All Alice wants is to make it to retirement. Her boss has other ideas.
As Alice’s team celebrates significant victories in bringing workplace discriminators to justice, their federal investigative unit is served a one-two punch. The head of the agency, angry that Alice plunged the EEOC into a brutal House subcommittee hearing, suspends her indefinitely without pay and closes the office, sending the staff to the four winds.
Alice begins a self-spiral of regret and recriminations: her reputation in tatters—her self-esteem at an all-time low. Paralyzed, she watches as her coworkers struggle to pull themselves out of the pit of Alice’s making and forge a path to redemption and self-fulfillment.
Will Alice manage to exact the revenge she needs to begin to live again?
An award-winning author, Marie W. Watts, is living her dream of being a writer. Her novel, Tough Trail Home, has received acclaim as a winner of the 2024 PenCraft Seasonal Book Award Summer Competition for Fiction - Women’s Genre; Winner in the 2024 Storytrade Book Awards “Regional Fiction ‐ USA Southwest” category; 2024 Speak Up Talk Radio International Firebird Book Award Winner, and The Outstanding Creator Award for Best Fiction Book of Summer 2024 (2nd place).
Her novel has garnered reviews such as “inspiring,” “fantastic read,” “beautiful scenery, heart, and hope,” and “a wonderful story about resilience and resourcefulness.”
She and her husband live on a ranch in central Texas. In her spare time, she supports a historic house and hangs out with her grandsons.
This interesting book assembles a uniquely diverse cast of characters who often struggle with finding their place in the real world, especially after the Equal Employment Opportunity Commission office they work in is closed. They are forced to leave an environment where they were professionally and personally supported and are challenged to relocate in some cases and find new jobs or personal relationships.
The situation denies Alice the retirement she worked so long for despite her physical disability.
Quiana struggles with social anxiety to the extent she finds it necessary to physically hide herself.
Royce is a trans man working through the stages ao sexual affirmation.
JJ has a prison record.
And there are several others.
Woven throughout are the cases they work such as jobsite discrimination and various forms of sexual harassment.
The main characters are written to be sympathetic but not pitied as they strive to build lives where they can thrive.
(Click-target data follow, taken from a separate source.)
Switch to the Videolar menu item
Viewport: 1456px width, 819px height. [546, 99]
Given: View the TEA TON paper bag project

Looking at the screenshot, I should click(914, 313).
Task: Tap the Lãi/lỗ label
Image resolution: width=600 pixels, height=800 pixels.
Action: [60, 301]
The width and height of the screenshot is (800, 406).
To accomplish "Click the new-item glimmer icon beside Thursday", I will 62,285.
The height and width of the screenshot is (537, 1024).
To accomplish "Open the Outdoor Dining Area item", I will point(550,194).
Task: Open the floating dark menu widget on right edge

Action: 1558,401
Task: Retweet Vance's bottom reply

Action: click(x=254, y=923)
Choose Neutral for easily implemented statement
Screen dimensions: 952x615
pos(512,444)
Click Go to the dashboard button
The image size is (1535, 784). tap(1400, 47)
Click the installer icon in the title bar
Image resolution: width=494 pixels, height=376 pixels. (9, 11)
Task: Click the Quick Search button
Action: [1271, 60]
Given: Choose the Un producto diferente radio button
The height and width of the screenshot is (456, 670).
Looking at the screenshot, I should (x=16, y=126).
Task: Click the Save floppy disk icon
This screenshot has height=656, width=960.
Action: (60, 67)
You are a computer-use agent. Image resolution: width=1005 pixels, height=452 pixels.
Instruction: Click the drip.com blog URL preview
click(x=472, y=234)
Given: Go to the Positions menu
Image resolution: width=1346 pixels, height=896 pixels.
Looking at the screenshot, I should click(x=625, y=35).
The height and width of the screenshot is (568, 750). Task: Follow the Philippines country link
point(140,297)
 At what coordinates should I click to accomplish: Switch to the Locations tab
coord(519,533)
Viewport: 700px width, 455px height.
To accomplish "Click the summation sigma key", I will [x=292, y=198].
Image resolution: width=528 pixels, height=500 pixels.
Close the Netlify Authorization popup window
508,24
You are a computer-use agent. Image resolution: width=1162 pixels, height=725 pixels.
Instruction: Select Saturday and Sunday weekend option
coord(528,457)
With a ripped from the headlines quality, Watt's offers an insider's peek into a complicated and controversial quest to right past wrongs in workplace conditions, as well as prevent new blocks to equality. Her characters are complex and never stereotyped and show readers the complexity and "ordinariness" of the problems. Because working for equality on all levels has never been a straight uphill climb, the characters themselves are buffeted about by the politics of the moment. I just became aware of the previous books in the series, but this book is a standalone, and the characters will hook you from page one. Highly recommended for readers interested in contemporary novels about contemporary struggles.
Workplace discrimination brought to light, based on true cases, but fictionalized to protect the innocent. An exciting conclusion to this eye-opening series featuring a strong female lead and a cast of quirky characters who all work for a federal investigation agency.